IsoPlexis’ single-cell secreted proteomics unlocks a new functional data layer by detecting rare cell subsets of highly polyfunctional cells, which have been proven to be highly predictive biomarkers in studies across many different research disciplines. Polyfunctionality has correlated with outcome, such as in vivo persistence, anti-tumor function, and immune suppression in several high-impact publications. This technology has been crucial in many different areas, but cancer presents a unique set of challenges that IsoPlexis can solve. When cells begin to become drug tolerant, they undergo metabolic changes, where phosphorylated protein signaling plays a large role. Combining single-cell phosphoproteomics with metabolomics allows for the characterization of phosphoprotein signaling cascades, activation pathways, and cellular metabolism so that resistant cell populations and functional pathways to resistance can be identified and resolved. IsoPlexis’ single-cell phosphoproteomics and metabolomics accelerates the discovery of biomarkers of drug resistance and the development of therapeutics for difficult-to-treat tumors.

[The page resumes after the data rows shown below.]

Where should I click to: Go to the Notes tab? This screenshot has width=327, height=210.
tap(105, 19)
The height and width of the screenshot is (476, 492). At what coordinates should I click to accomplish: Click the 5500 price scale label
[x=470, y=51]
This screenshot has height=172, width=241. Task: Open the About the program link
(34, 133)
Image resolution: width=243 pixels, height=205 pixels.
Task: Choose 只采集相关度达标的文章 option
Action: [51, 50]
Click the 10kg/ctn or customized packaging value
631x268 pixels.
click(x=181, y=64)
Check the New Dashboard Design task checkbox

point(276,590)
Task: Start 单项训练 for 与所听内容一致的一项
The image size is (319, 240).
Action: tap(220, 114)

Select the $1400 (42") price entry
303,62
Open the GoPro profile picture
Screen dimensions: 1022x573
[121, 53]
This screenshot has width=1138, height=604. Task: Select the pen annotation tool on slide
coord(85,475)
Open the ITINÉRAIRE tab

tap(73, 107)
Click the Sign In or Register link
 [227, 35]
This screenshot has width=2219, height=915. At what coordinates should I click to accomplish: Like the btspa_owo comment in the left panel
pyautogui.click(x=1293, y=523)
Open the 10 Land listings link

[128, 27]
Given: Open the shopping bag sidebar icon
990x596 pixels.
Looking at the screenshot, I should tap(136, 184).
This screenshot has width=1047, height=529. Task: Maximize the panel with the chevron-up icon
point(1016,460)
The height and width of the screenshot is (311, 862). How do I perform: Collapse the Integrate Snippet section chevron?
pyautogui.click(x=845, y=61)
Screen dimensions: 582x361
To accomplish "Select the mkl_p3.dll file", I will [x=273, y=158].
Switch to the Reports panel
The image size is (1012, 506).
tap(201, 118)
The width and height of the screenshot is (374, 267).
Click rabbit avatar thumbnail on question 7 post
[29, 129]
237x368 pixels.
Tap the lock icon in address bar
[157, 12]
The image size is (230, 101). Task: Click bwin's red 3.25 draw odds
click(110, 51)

In a Nature Communications study, Su, et al. used IsoPlexis’ single-cell proteomics to identify two different cell populations within the overall group of mutant melanoma cancer cells, which took different paths to drug resistance.¹ With this information, the researchers were able to identify drug susceptibilities for both pathways, significantly inhibiting tumor growth, allowing researchers to develop effective combination therapies and identify highly functional cell subsets predictive of patient outcome in cancers.¹

In another Nature Communications study, Parisi, et al. utilized IsoPlexis’ single-cell secreted proteomics to identify that the novel agonist, NKTR-214, improved anti-tumor efficacy of adoptive cell transfer compared to the traditional IL-2.² In a PIVOT-02 study, T cell responses were analyzed after treating melanoma patients with NKTR-214 in combination with Nivolumab. IsoPlexis’ technology identified a blood-based biomarker that predicted progression-free survival in these melanoma patients within one week of treatment, much earlier than was previously possible with traditional technologies (8+ weeks).³ With this finding, IsoPlexis accelerates insights into the path toward overcoming difficult-to-treat cancers such as metastatic melanomas, identifying treatments associated with a durable response in patients.³

Across a broad range of medical disciplines, IsoPlexis’ multifaceted functional proteomics platform enables biomarker discovery with single-cell secreted proteomics, low-volume highly multiplexed proteomics from serum, single-cell phosphoprotein analysis, and single-cell metabolomic analysis all on one integrated, benchtop system, making multi-omic analysis accessible to virtually every lab worldwide. By providing walk-away automation and returning fully analyzed, publication-ready data same-day with the powerful IsoSpeak data informatics software, researchers can conduct a multi-omic workflow in just one week, saving valuable time.